Troisième argument déroulé par le Pr Fisher, celui qui concerne un risque éventuel après la seconde dose qui aurait été décalée. “Dans les essais cliniques, il y a assez peu de personnes qui ont reçu la deuxième injection après les six semaines [...]. De ce fait, même si aucun événement infectieux n’a été observé chez ces personnes, comme il y a en a eu très peu, on conçoit rapidement que la puissance statistique de cette analyse est faible et l’argument, moins fort”, affirme-t-il. Mais l’argument le plus important, aux yeux du chercheur, c’est l’effet des conséquences de l’administration à J42 de la seconde dose sur l’intensité et la protection à moyen terme. “L’effet et les conséquences d’un espacement, on ne les connait pas du tout”, tient-il à rappeler. “La population cible est une population fragile, car 85% des personnes vaccinées à l’heure actuelle sont des personnes âgées ou malades dont le système immunitaire est faible.” “La question se pose : est-ce qu’il n’y a pas là, un risque non quantifiable d’une réponse immunitaire sous-optimale, qui pourrait faire diminuer peut-être l'induction de la protection face au nouveau variant ?” interroge-t-il.
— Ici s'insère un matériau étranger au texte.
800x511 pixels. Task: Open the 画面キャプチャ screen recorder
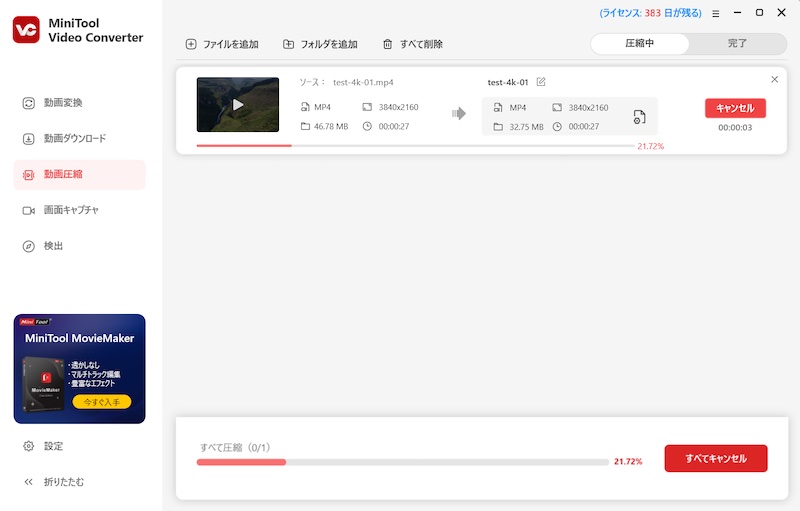(x=70, y=210)

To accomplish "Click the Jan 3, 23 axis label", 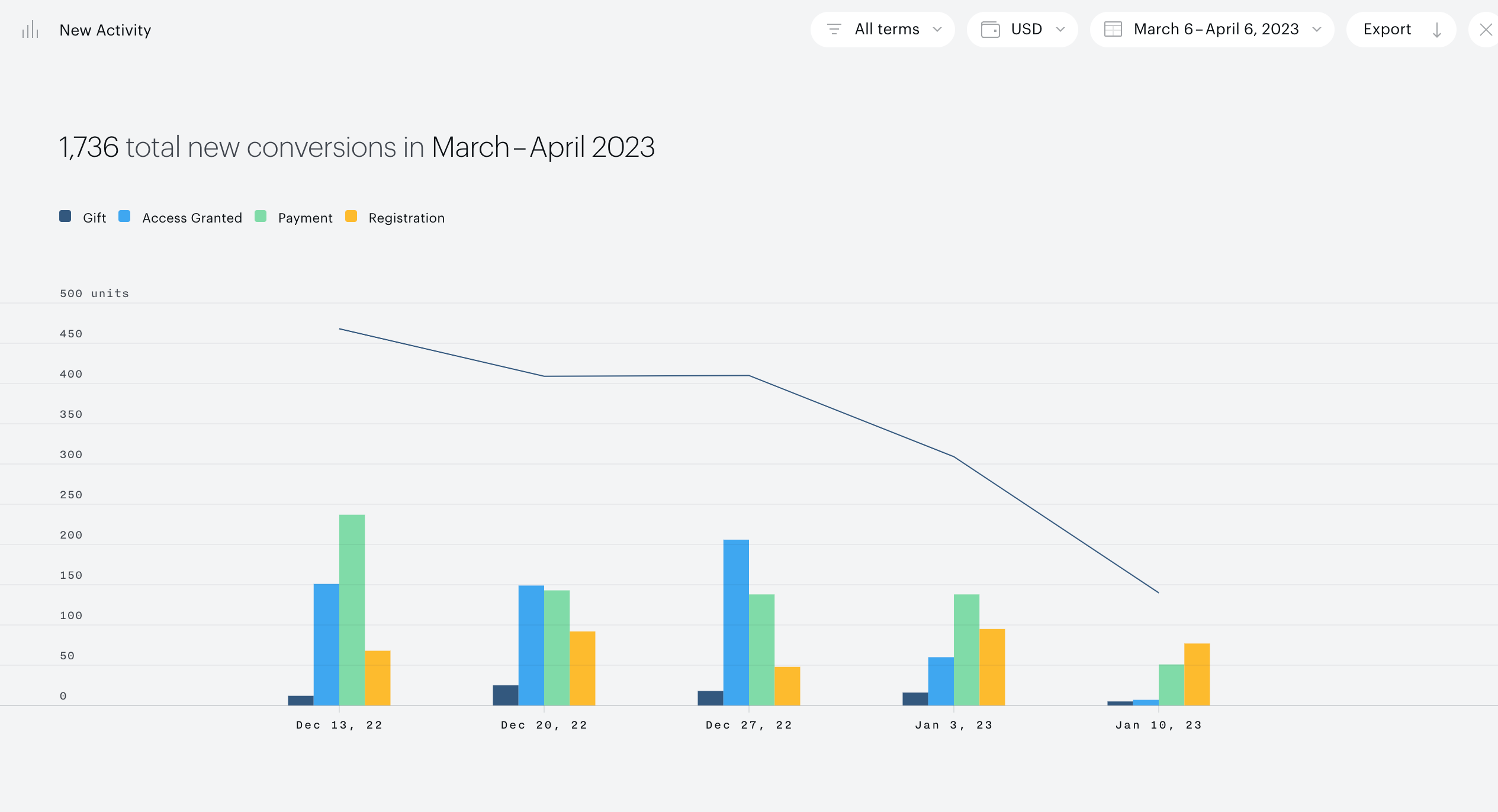I will pos(954,725).
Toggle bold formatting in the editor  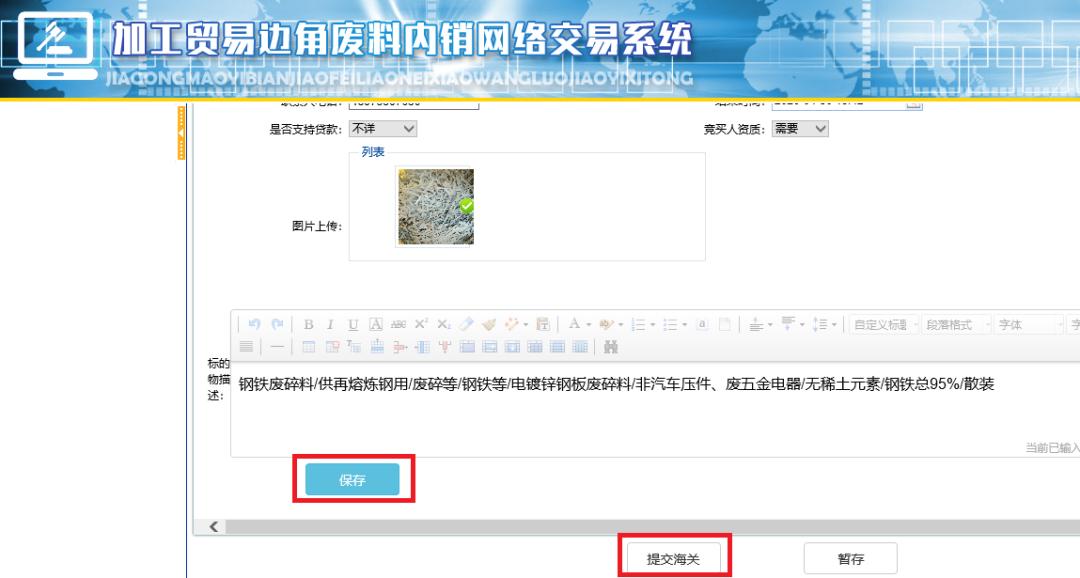[308, 324]
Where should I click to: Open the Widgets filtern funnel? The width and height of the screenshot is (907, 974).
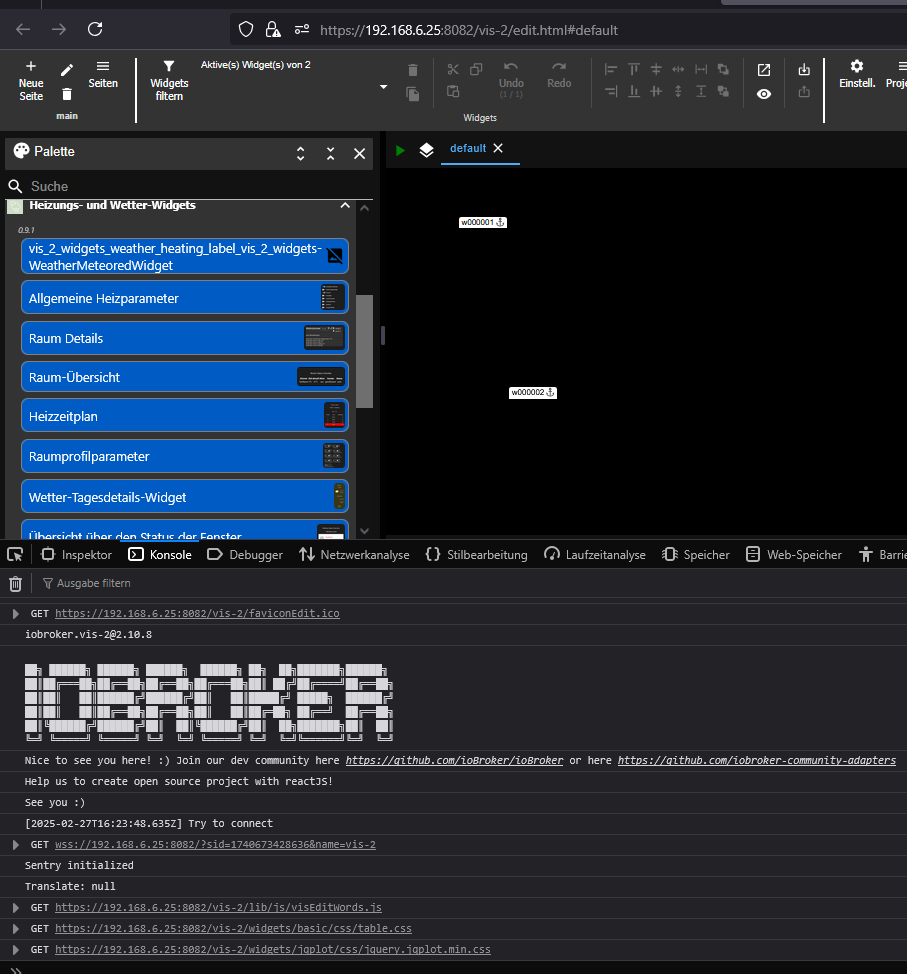pyautogui.click(x=169, y=67)
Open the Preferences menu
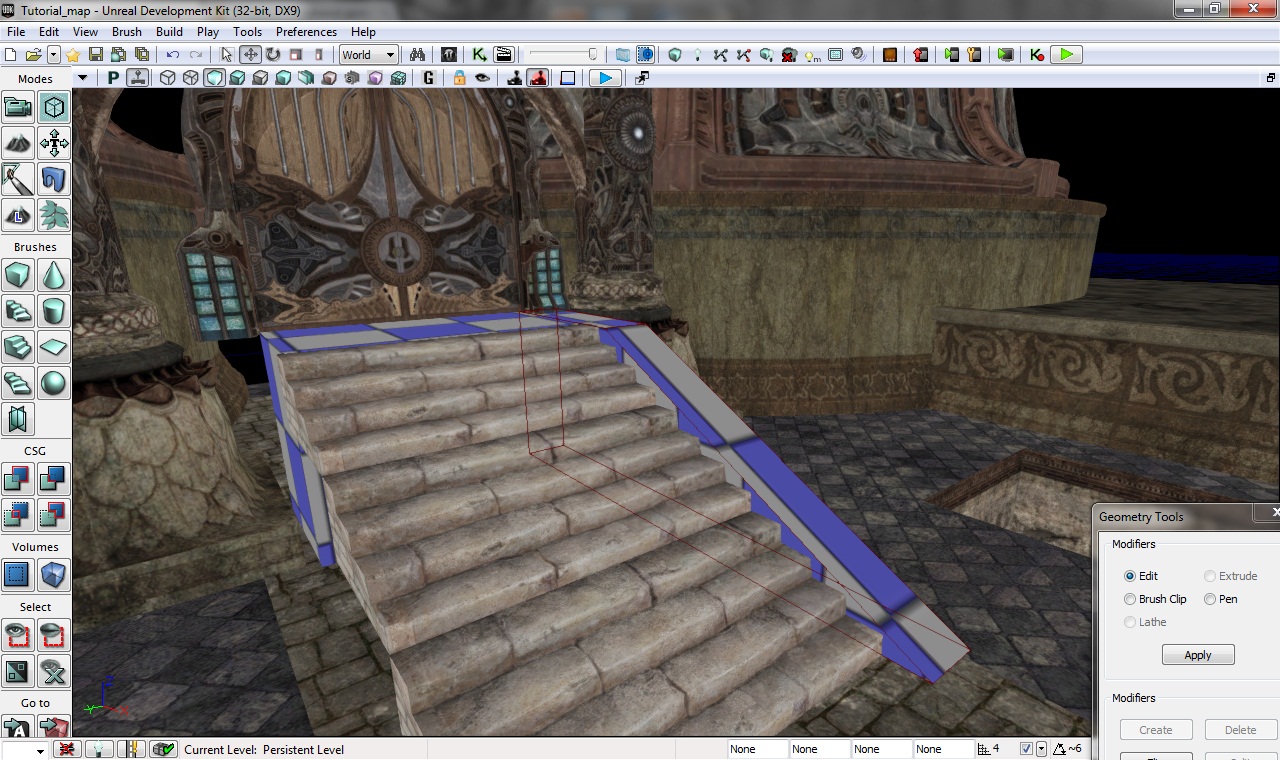Image resolution: width=1280 pixels, height=760 pixels. pos(306,32)
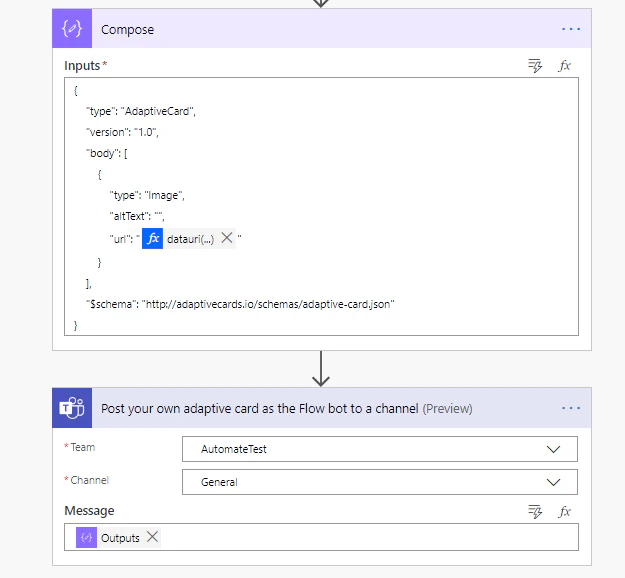Click the $schema line in Inputs editor

[240, 305]
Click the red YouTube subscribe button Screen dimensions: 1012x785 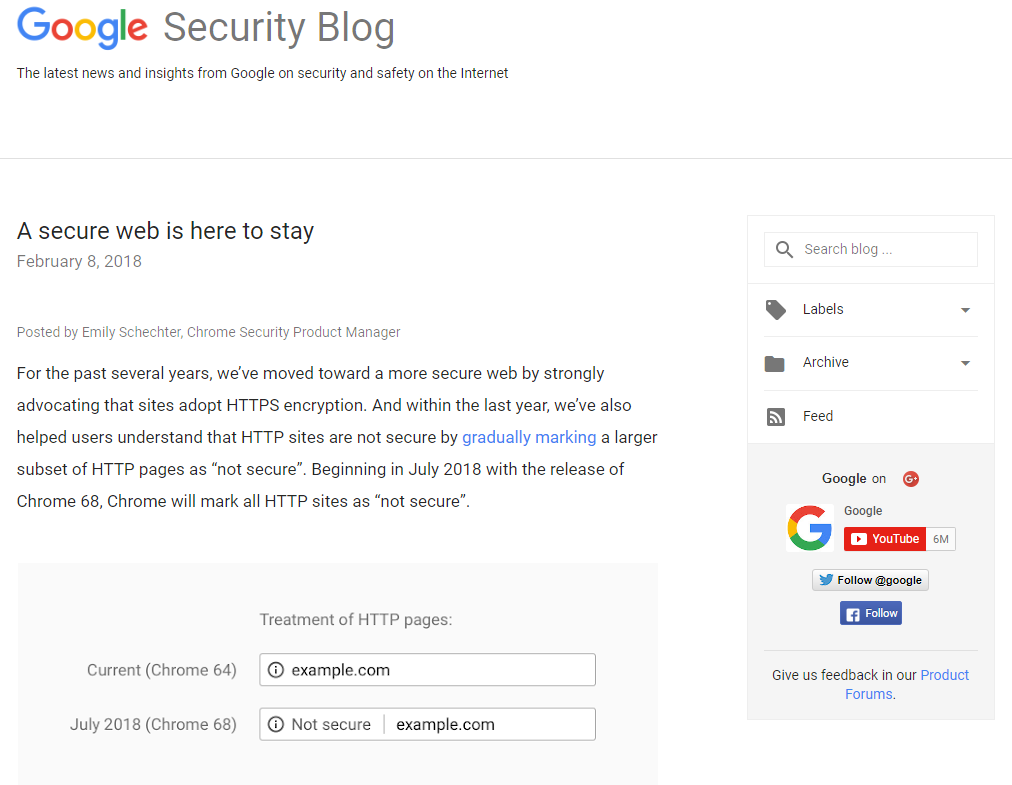click(884, 539)
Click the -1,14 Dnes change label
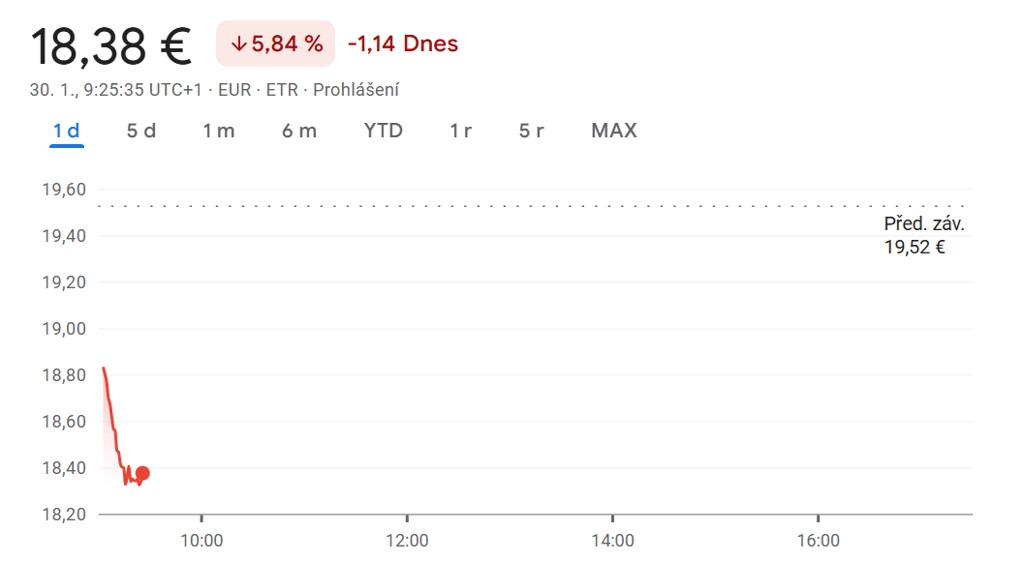This screenshot has height=561, width=1024. 403,44
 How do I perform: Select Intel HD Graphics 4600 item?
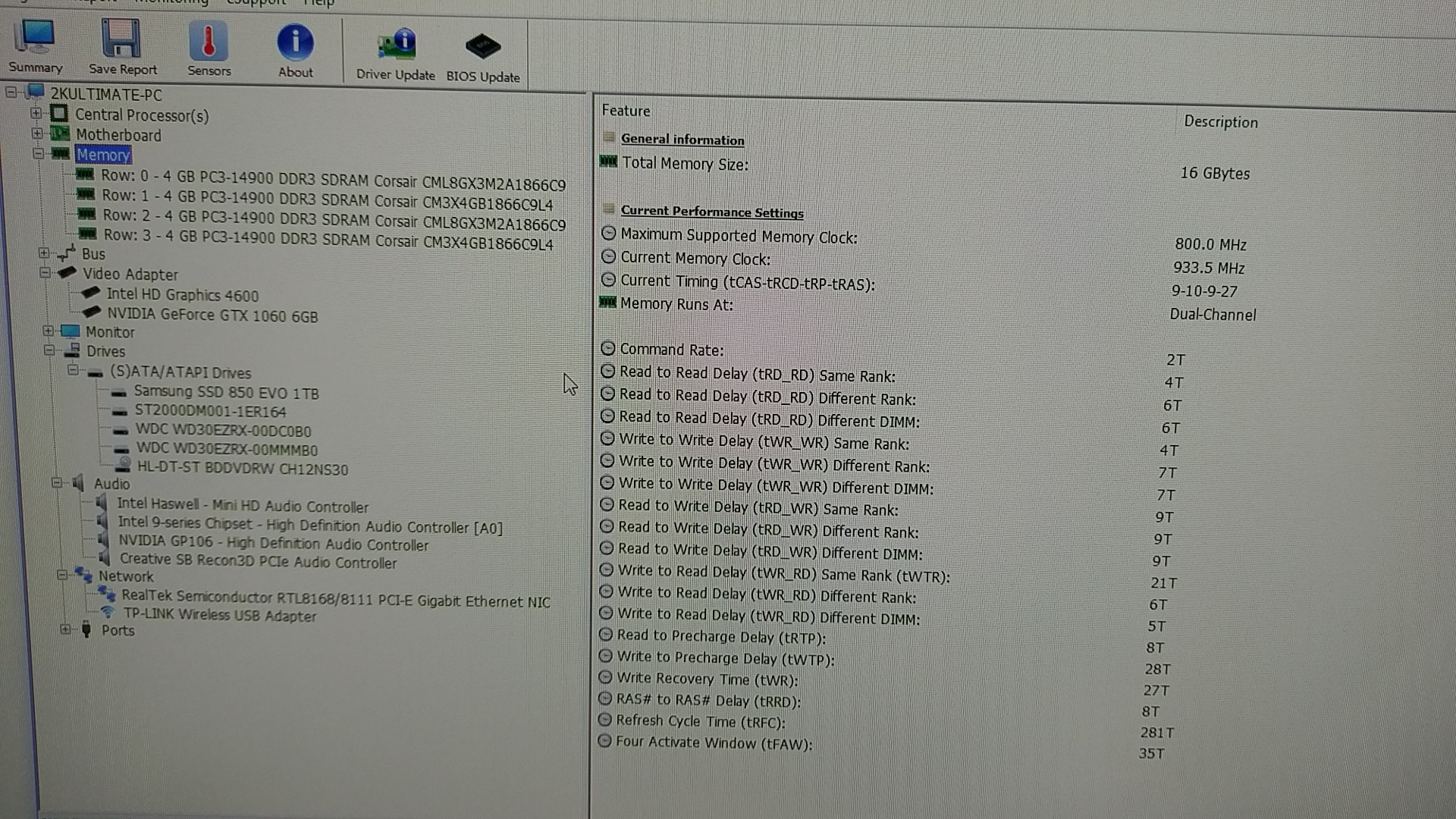click(182, 295)
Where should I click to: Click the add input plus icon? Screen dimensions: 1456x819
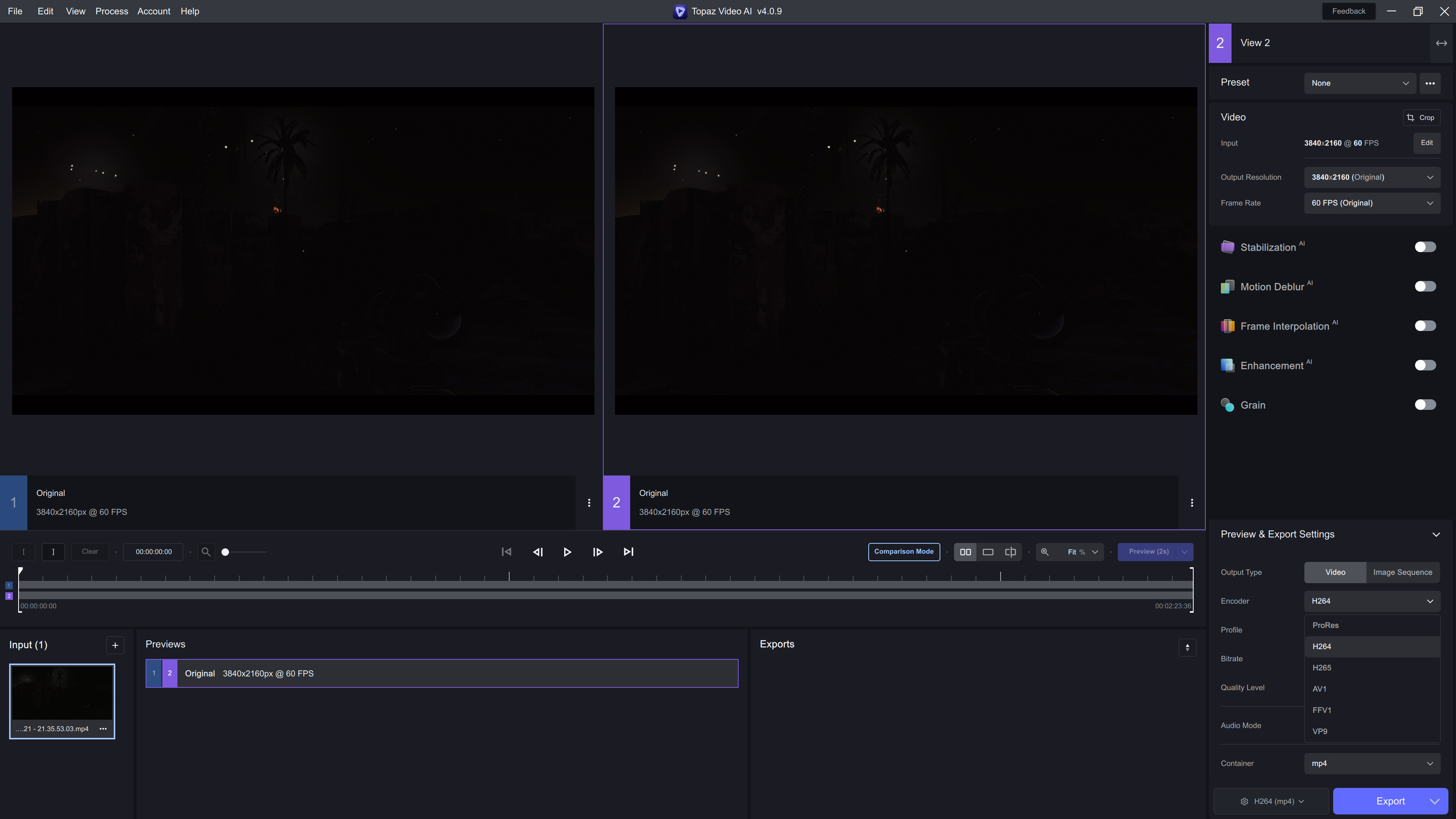click(x=115, y=645)
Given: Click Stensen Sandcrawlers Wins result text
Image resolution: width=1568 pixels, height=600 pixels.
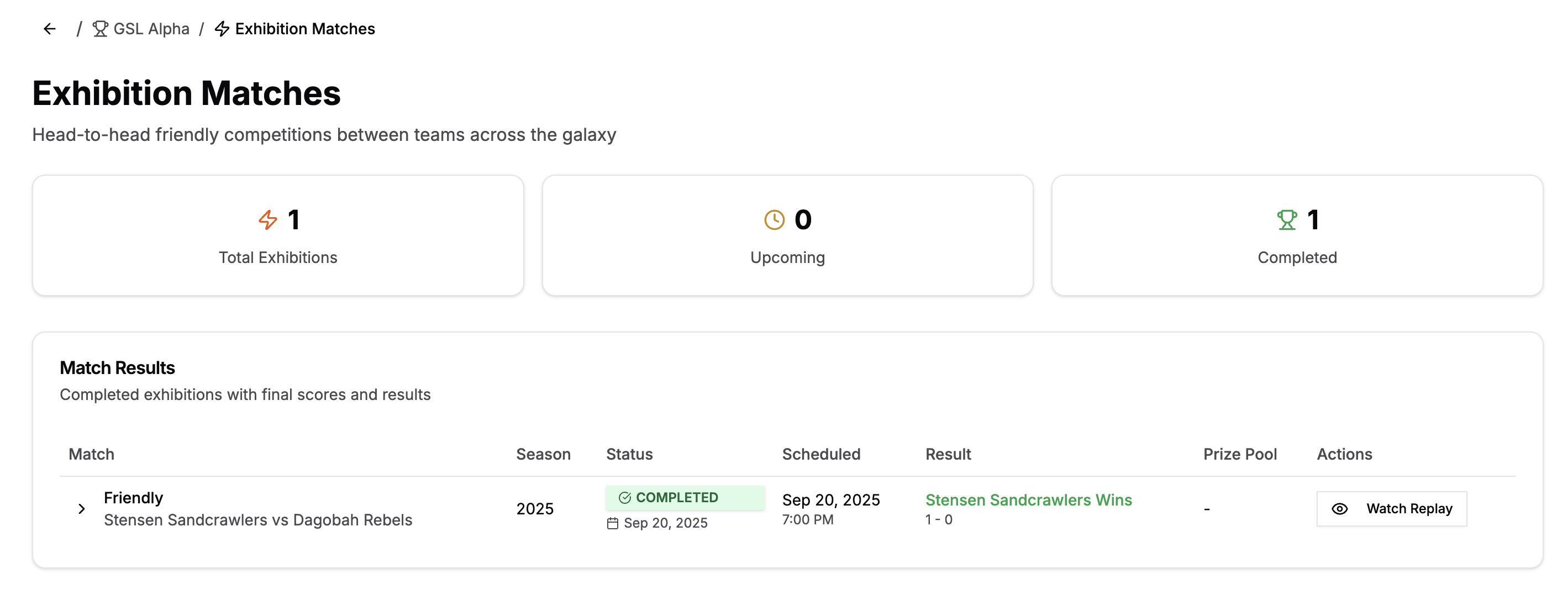Looking at the screenshot, I should [x=1028, y=499].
Enfin, le Pr Fischer a aussi évoqué le fait qu'un changement de calendrier vaccinal pourrait engendrer des “difficultés de compréhension et de mise en œuvre" de la pratique du vaccin. Puis, évoquant son expérience de praticien : “la réalité de la médecine sur le terrain, c’est lorsqu’on applique un schéma temporel d’administration d’un médicament ou d’un vaccin, ce n’est pas strictement respecté. Ça veut dire que si on dit que l’injection doit être faite après 6 semaines, ça veut probablement dire que certains l’auront après sept, huit semaines voire plus. Ce qui sort de l’AMM et augmenterait le risque d’avoir une immunité moins satisfaisante”, conclut-il.